▶ TASK ITEM: The output is the lines below from the one with "Screen dimensions: 1235x952" through the one with "Given: Launch the", both included, printed exactly and with no other line.

▶ Saved data entries:
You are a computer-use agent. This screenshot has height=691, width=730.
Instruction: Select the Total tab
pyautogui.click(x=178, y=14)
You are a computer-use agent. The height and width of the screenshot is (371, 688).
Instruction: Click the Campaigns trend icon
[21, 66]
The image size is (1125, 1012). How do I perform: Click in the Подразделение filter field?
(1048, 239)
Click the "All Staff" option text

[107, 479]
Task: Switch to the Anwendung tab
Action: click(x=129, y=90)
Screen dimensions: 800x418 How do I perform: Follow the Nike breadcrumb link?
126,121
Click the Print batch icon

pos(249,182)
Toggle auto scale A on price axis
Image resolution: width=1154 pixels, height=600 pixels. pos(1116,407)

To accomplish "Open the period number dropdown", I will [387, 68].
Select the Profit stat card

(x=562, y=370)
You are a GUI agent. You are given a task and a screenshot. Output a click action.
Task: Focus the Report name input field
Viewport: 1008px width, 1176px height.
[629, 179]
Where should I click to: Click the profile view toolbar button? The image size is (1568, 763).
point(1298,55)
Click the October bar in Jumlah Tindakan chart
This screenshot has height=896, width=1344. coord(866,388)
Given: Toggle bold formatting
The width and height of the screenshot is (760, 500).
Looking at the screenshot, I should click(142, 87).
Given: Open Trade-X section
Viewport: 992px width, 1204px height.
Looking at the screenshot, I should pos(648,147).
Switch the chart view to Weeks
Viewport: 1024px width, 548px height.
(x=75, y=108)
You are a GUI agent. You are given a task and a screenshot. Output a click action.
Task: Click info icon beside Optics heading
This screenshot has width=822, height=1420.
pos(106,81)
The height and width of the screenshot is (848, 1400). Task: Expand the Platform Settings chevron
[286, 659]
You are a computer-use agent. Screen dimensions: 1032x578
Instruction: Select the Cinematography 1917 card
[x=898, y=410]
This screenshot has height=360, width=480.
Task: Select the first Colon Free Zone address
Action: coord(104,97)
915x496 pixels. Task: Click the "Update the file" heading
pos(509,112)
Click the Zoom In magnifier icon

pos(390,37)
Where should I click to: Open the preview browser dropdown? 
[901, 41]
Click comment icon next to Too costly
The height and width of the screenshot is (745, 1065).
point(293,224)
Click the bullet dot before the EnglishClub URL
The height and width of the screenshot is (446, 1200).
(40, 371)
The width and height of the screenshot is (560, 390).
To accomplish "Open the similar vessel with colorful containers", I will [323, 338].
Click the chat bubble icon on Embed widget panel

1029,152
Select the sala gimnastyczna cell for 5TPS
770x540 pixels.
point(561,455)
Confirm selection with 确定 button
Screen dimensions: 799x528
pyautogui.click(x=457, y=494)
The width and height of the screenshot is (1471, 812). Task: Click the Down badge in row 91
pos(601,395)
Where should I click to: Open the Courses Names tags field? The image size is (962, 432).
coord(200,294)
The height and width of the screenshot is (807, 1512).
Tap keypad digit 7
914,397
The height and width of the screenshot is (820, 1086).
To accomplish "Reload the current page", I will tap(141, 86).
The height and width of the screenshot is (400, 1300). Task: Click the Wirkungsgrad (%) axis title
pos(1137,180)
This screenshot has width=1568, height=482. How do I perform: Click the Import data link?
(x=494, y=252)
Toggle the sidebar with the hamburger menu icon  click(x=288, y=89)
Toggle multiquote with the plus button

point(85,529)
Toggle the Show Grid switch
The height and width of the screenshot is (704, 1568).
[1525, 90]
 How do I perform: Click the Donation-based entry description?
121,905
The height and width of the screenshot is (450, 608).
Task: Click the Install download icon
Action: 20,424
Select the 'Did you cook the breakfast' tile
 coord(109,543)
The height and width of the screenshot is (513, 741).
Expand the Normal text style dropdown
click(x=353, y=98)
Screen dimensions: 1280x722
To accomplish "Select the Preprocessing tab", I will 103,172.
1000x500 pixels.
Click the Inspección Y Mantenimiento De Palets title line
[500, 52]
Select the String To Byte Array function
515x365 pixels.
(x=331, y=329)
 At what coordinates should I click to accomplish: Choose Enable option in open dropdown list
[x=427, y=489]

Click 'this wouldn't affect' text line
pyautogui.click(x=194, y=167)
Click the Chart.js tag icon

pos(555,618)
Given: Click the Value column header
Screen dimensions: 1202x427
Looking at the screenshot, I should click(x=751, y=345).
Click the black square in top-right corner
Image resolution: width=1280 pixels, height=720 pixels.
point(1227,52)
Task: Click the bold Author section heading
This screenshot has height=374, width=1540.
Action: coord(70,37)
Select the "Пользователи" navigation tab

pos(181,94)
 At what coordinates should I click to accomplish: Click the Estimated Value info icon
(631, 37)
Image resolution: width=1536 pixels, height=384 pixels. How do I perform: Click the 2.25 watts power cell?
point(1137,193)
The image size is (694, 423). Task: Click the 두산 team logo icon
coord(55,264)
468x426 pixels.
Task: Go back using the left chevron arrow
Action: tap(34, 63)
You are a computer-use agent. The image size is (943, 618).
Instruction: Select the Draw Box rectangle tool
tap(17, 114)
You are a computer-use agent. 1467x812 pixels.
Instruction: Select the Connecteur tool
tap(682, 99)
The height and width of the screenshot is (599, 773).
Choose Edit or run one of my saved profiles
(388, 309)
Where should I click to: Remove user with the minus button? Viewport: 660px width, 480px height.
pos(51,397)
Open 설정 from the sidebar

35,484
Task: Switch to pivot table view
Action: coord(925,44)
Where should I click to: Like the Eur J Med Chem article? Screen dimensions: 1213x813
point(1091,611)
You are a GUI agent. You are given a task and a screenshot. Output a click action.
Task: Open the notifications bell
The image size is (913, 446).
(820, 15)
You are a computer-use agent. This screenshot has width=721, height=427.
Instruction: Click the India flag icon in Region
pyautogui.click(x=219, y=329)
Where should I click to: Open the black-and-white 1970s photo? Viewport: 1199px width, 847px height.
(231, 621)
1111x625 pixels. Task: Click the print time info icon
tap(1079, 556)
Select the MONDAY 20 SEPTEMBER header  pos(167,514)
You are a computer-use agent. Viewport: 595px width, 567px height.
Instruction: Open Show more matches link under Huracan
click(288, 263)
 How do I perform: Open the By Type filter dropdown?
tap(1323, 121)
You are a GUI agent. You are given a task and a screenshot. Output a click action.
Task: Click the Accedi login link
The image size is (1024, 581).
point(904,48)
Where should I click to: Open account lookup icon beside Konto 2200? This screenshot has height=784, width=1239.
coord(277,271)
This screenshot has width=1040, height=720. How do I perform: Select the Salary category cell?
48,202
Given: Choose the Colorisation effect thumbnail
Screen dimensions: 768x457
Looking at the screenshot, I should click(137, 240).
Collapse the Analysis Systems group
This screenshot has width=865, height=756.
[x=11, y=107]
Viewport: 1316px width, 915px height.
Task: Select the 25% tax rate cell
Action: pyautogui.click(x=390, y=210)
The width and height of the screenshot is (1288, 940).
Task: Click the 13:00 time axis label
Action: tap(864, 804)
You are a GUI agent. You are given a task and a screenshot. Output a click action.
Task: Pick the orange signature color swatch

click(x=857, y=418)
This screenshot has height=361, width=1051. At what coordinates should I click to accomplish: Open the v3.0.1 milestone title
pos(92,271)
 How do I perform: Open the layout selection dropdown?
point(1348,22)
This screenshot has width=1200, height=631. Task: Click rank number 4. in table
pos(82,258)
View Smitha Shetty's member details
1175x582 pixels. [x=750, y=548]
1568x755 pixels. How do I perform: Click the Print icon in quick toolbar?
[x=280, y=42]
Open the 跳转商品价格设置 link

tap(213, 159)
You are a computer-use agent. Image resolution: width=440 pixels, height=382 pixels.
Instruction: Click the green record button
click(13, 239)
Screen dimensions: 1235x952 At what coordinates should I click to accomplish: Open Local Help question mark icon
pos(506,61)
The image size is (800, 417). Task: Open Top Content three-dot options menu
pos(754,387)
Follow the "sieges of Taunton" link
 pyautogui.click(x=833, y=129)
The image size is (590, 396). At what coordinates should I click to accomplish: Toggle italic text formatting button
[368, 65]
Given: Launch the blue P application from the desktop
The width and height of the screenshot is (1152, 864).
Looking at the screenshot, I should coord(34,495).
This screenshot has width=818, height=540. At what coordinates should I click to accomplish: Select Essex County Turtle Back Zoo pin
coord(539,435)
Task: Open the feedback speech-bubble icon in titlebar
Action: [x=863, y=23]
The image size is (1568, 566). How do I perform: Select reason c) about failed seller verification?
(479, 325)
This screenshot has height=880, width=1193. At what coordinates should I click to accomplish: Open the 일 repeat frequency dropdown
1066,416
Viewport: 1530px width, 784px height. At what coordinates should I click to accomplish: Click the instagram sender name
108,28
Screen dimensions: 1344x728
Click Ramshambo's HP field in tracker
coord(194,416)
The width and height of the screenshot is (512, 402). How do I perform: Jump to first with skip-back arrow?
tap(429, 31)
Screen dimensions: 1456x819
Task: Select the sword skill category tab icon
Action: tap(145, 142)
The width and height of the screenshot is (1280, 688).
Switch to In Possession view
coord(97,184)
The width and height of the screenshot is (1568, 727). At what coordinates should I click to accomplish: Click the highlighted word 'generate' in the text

▶ WRITTEN RESPONSE:
Screen dimensions: 1235x952 At what coordinates should I click to accomplish: Open Local Help question mark icon
pos(506,61)
The image size is (800, 417). Task: Open Top Content three-dot options menu
pos(754,387)
Follow the "sieges of Taunton" link
 pyautogui.click(x=833, y=129)
The image size is (590, 396). At what coordinates should I click to accomplish: Toggle italic text formatting button
[368, 65]
Given: Launch the blue P application from the desktop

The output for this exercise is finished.